ITEMS -
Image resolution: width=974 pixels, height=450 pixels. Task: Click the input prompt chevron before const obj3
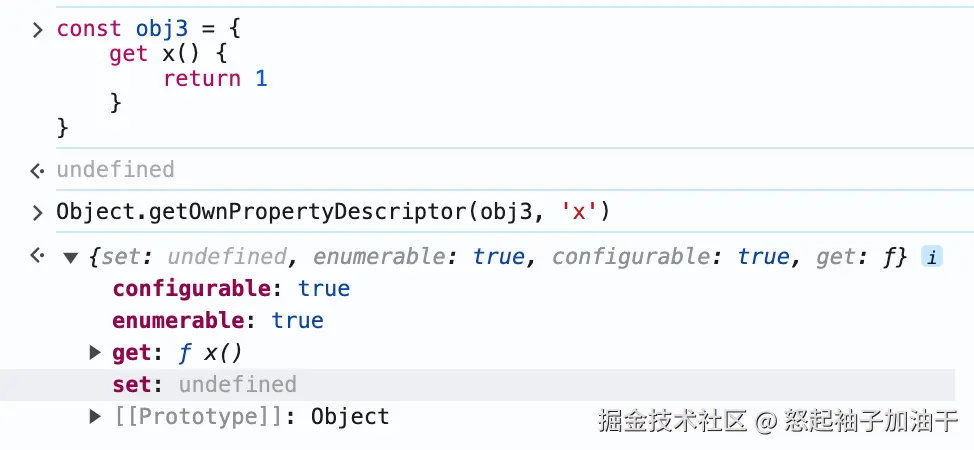click(38, 29)
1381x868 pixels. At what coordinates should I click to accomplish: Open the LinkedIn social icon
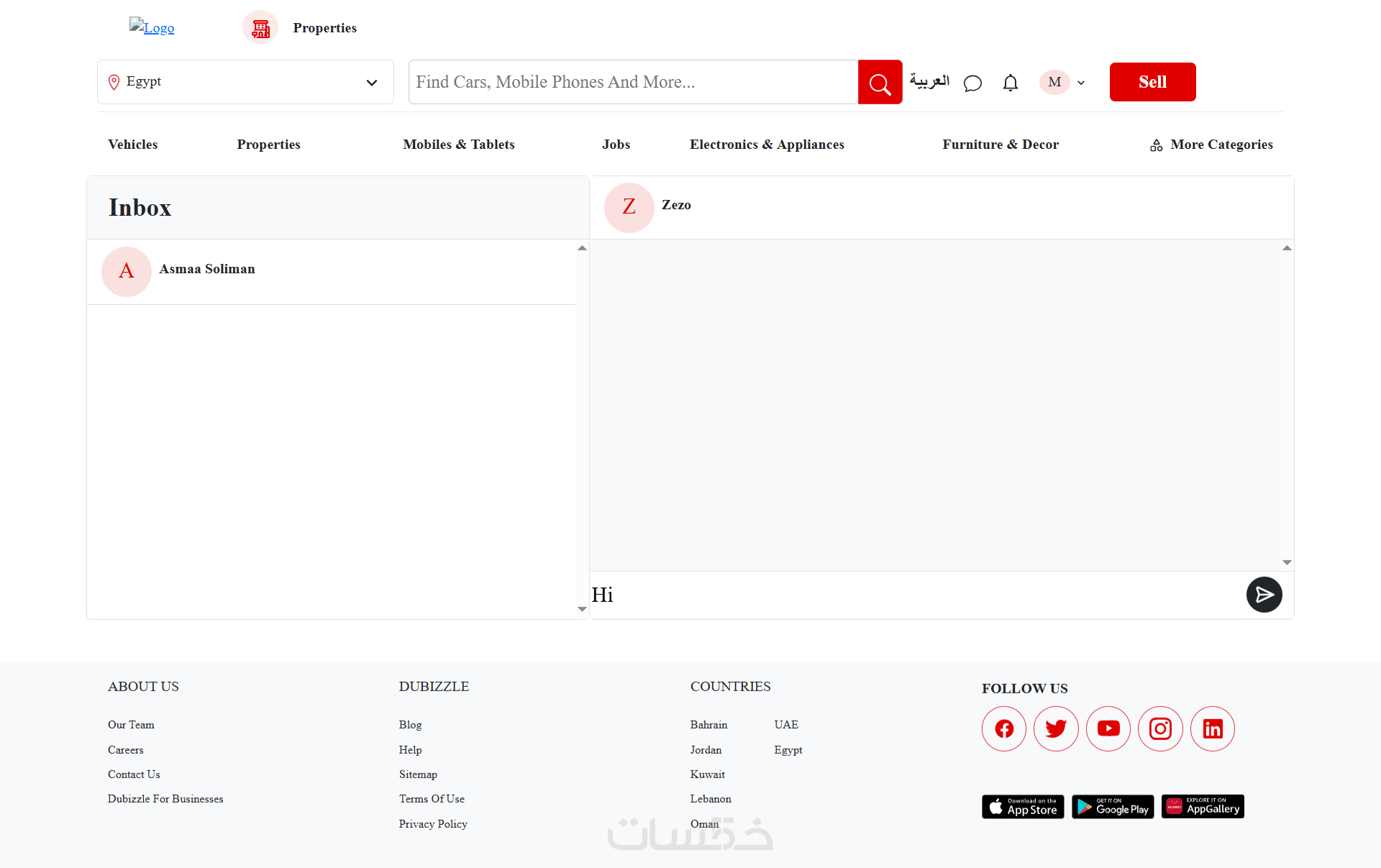1212,728
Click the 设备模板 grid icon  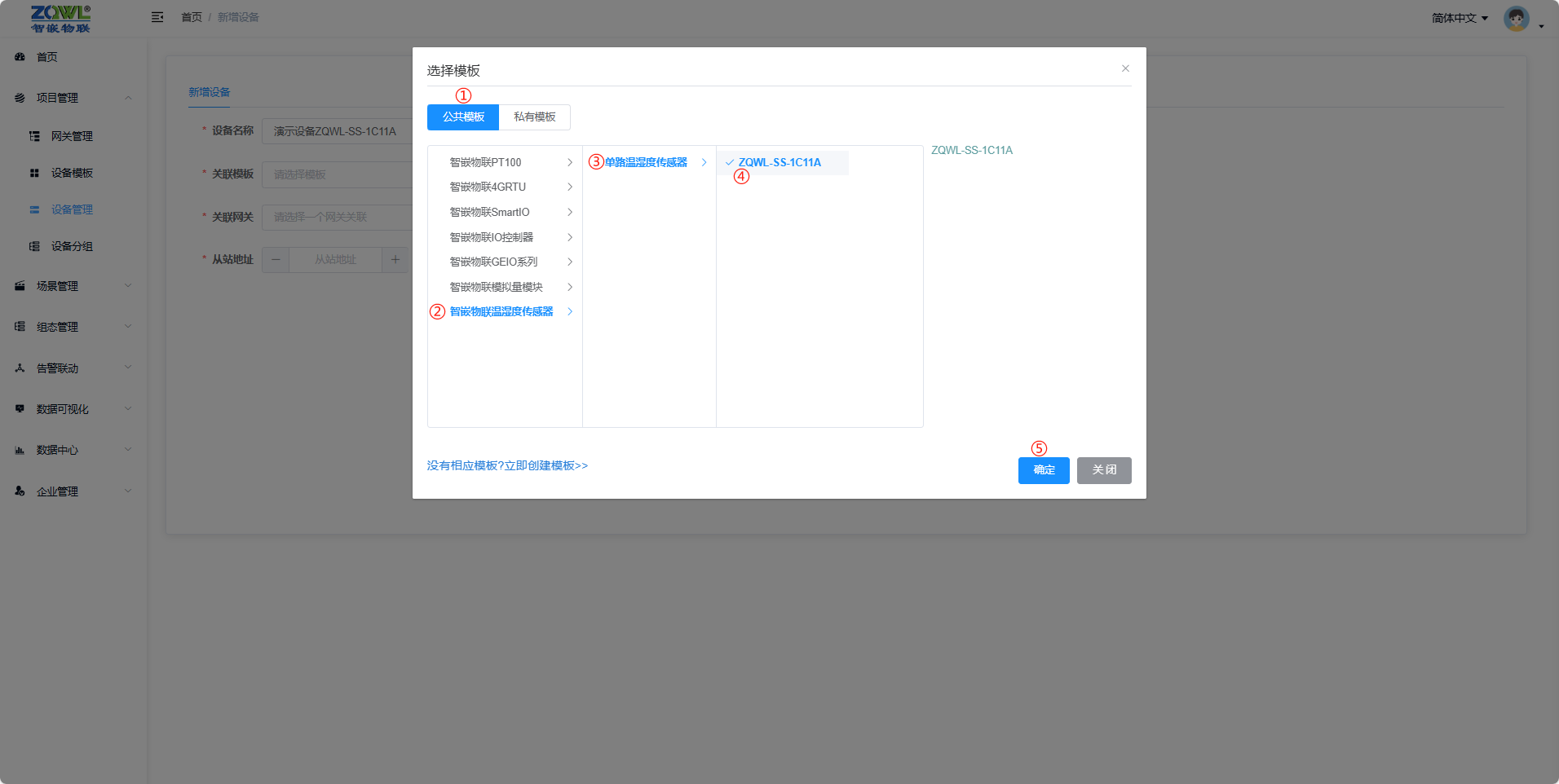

THE TASK -
Please rewrite the listing above, substituting "button" for every "icon" and keeping everything else the same. Leave out the pictures.

REPLY TO THE EXERCISE -
Image resolution: width=974 pixels, height=450 pixels. Task: Click the input prompt chevron before const obj3
click(38, 29)
1381x868 pixels. At what coordinates should I click to accomplish: Open the LinkedIn social button
1212,728
Click the 设备模板 grid button  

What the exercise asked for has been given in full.